## Source passage
● ● ● ● ● ● ●
Weekly Unemployment Claims Fall To 199,000, A 50-Year Low

The number of Americans filing first-time unemployment claims fell to 199,000 last week for the lowest rate in more than 50 years, the Labor Department reported on Wednesday.

“In the week ending November 20, the advance figure for seasonally adjusted initial claims was 199,000, a decrease of 71,000 from the previous week’s revised level,” the report said. “This is the lowest level for initial claims since November 15, 1969 when it was 197,000.”

The final week before the U.S. economy was impacted by the coronavirus pandemic, in the middle of March 2020, saw 256,000 filings. For weeks, the weekly total slowly approached the pre-pandemic level before finally falling off a cliff with Wednesday’s report.

The department said that seasonal adjustments made around the Thanksgiving holiday contributed greatly to the decline in new claims.

“The seasonal factors had expected an increase of 88,572 from the previous week,” the Labor Department said.

President Biden released a statement praising the report:

“Last year, there were 21 million unemployment insurance claims before the Thanksgiving holiday. Today, there were 2.4 million. This is a historic jobs recovery: 5.6 million jobs created since I took office and an unemployment rate of 4.6% — two full years earlier than experts predicted was possible. More Americans are getting back to work and more Americans have money in their pockets, thanks to the American Rescue Plan and the vaccination campaign.”

“We have more work to do before our economy is back to normal, including addressing prices increases that hurt Americans’ pocketbooks and undermine gains in wages and disposable income. That’s why yesterday I announced steps my Administration is taking to bring down the cost of gas for American families and my Administration remains laser focused on implementing the Bipartisan Infrastructure Law, which will ease supply chain bottlenecks across the economy. And it’s why it’s so critical that the Senate pass the Build Back Better Act, which, according to leading economists, will cut costs for American families without adding to price pressures. Build Back Better will cut the cost of prescription drugs, health care, child care and housing for tens of millions of middle class families and seniors – while extending critical middle class tax relief that is helping working families make ends meet.”
● ● ● ● ● ● ●
## Listed entries
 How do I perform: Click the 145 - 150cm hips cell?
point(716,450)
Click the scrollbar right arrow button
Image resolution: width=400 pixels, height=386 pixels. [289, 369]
● ● ● ● ● ● ●
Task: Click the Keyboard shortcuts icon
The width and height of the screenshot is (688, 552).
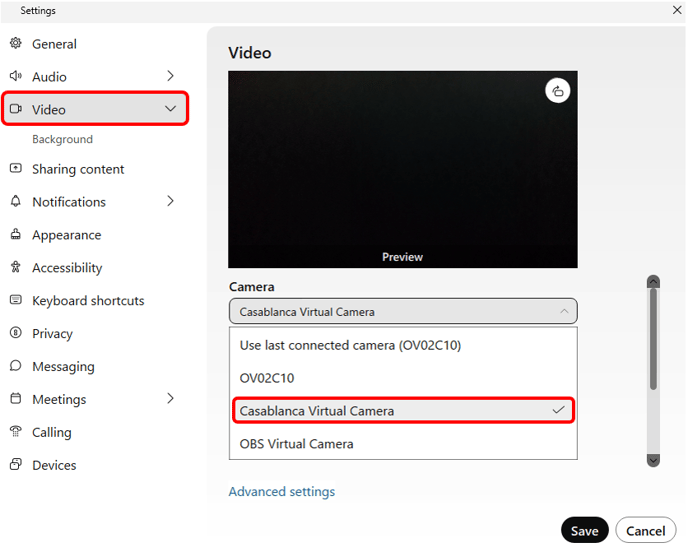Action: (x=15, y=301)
● ● ● ● ● ● ●
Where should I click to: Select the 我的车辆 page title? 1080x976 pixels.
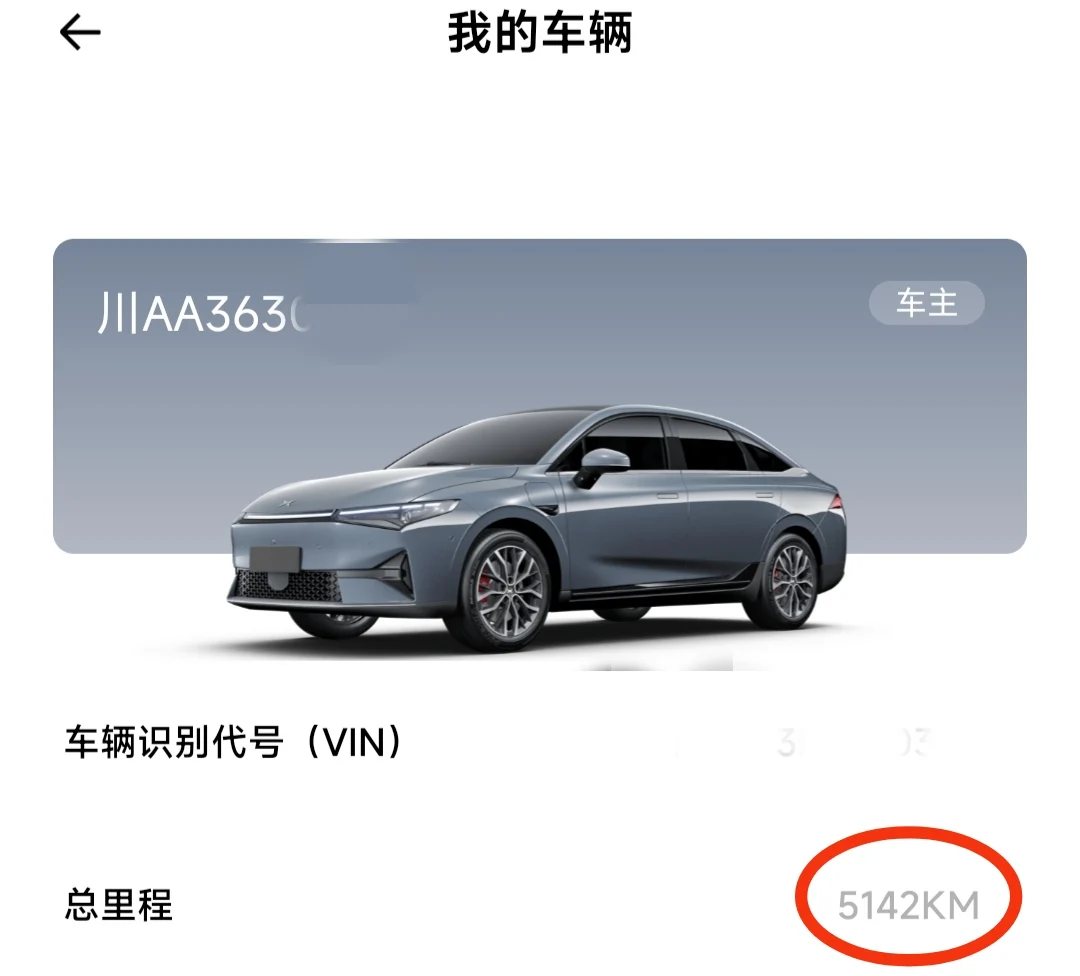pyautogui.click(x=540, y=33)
● ● ● ● ● ● ●
## Requirement 1
Restate word for word the part of the unemployment claims article above between "The final week" and "with Wednesday’s report.", inclusive.
## Requirement 2
Using the unemployment claims article, mark each statement yes or no and quote the words that decide it. (a) The 199,000 figure was a decrease of 71,000 from the previous week's revised level. (b) The seasonal factors had expected a decrease in claims from the previous week. (c) The final week before the pandemic's impact, in mid-March 2020, saw 256,000 filings.
## Requirement 3
According to the unemployment claims article, what was the level of initial claims on November 15, 1969?

## Final answer 1
The final week before the U.S. economy was impacted by the coronavirus pandemic, in the middle of March 2020, saw 256,000 filings. For weeks, the weekly total slowly approached the pre-pandemic level before finally falling off a cliff with Wednesday’s report.

## Final answer 2
(a) Yes: "a decrease of 71,000 from the previous week’s revised level"
(b) No: "The seasonal factors had expected an increase of 88,572 from the previous week"
(c) Yes: "in the middle of March 2020, saw 256,000 filings"

## Final answer 3
197,000.